[Stored records]
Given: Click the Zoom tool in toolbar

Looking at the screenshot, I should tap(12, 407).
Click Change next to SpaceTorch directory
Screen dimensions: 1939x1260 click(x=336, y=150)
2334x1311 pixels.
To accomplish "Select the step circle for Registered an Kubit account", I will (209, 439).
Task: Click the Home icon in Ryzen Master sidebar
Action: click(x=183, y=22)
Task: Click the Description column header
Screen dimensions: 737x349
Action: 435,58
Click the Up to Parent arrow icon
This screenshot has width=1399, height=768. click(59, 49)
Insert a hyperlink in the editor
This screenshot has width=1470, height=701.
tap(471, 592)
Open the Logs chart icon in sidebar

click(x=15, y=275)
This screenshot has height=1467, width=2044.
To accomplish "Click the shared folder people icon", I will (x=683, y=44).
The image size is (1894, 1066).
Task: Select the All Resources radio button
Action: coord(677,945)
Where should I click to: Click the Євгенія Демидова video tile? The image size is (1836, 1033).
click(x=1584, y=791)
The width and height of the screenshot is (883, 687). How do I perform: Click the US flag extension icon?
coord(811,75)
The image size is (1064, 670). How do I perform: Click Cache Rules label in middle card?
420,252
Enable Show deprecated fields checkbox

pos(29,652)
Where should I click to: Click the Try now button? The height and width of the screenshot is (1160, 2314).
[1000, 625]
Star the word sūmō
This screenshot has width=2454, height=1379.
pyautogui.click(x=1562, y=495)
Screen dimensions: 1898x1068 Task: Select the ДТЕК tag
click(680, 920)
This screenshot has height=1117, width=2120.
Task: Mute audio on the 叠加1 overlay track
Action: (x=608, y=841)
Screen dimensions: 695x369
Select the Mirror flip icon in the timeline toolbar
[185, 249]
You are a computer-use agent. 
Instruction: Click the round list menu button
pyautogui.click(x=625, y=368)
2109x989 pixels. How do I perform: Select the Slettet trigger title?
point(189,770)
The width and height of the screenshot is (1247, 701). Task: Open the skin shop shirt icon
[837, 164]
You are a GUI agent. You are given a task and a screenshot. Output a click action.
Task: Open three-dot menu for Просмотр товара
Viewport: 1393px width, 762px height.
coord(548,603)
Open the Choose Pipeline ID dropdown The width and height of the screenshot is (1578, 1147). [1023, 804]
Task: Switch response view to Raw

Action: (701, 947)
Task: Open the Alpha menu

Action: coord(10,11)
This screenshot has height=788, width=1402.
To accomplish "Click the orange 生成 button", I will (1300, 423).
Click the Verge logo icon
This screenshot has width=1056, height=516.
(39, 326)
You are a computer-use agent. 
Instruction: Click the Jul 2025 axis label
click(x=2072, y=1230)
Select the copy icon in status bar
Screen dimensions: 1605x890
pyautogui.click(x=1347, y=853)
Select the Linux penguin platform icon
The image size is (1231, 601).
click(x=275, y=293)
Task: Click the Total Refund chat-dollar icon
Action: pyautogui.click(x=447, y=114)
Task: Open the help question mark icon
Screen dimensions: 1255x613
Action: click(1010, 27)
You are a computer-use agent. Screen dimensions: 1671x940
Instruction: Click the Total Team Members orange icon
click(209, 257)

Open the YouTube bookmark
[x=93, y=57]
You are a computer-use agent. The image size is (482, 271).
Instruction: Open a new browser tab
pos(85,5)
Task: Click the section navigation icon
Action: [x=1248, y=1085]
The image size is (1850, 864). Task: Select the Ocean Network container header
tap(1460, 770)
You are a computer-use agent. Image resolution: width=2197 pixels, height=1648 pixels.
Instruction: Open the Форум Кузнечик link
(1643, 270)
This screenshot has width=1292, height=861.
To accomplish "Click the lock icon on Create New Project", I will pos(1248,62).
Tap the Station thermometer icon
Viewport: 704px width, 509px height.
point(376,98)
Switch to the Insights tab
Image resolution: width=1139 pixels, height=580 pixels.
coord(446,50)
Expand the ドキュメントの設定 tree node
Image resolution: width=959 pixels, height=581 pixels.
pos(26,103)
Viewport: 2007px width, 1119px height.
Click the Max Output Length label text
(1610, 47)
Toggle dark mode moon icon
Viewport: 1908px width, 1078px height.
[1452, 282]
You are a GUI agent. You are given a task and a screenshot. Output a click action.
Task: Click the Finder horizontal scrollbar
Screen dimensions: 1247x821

- _INSTRUCTIONS TO FOLLOW_
Say how many of the lines above include the word "computer", giving the figure alone.

- _RESPONSE TO THIS TASK_
5